Prerequisite courses in Composition and Rhetoric, College Algebra, Anatomy and Physiology, Physics, Psychology, and Human Development may be taken on any of CTC’s campuses or online. The four-semester, 76-credit-hour PTA program is available only on the North Metro campus.
The 76-credit-hour degree program here entails three semesters of coursework and an integrated clinic, followed by two long-term clinical experiences (36-40 hours per week) during the final semester.
Students receive classroom instruction and lab training in modern facilities that the school opened in 2018 on its Warner Robins campus. The initial requirement is to complete general education courses in Composition and Rhetoric, Introduction to Psychology, and Conceptual Physics; as well as a math class and a humanities / fine arts elective.
Core courses include Anatomy and Physiology, Human Development, Introduction to PT, Patient Care Skills, Kinesiology, PT Procedures, Pathology, and Rehabilitation.
Students may earn diplomas at various types of schools in different settings in Georgia. Large and small institutions, in rural and urban areas, offer PTA degrees.

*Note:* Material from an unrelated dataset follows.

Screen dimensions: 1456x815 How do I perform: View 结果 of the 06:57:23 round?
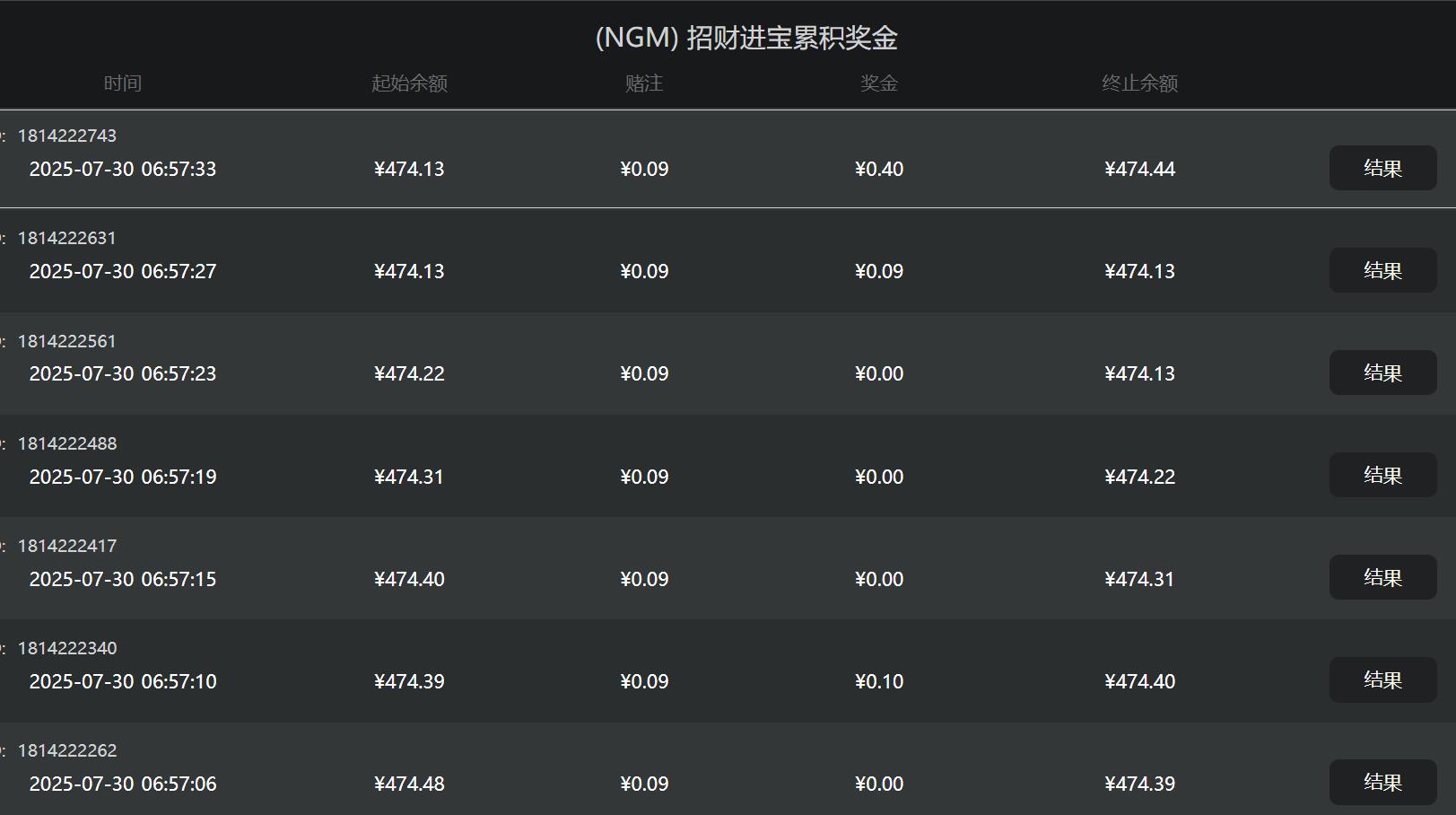coord(1382,372)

The curricula generally feature general education classes, followed by core courses directly related to physical therapy. Students also work in labs, attend seminars, and get practical experience in PT facilities off campus.
The education and training that these programs provide give graduates all the knowledge and skills they need to pass licensure tests and become certified to become practitioners in Georgia.
The median pay for a Georgia PTA (neary $57,000 annually or more than $27 per hour) is approximately the same as the national average (about $57,500 or over $27.50).
The top 10 percent of earners in the Peach State make salaries of $77,000-plus a year or hourly wages over $37, a bit less than the nationwide median of about $79,500 or more than $38. The difference is more pronounced for the bottom 10 percent, who receive $28,000-plus or about $13.50 in Georgia, compared with about $37,000 or more than $17 nationally.
The number of positions for PTAs in the state will increase from 1,920 in 2016 to 2,670 in 2026, according to the U.S. Bureau of Labor Statistics. That would be a job-growth rate of 35 percent, better than the predicted 31 percent nationwide.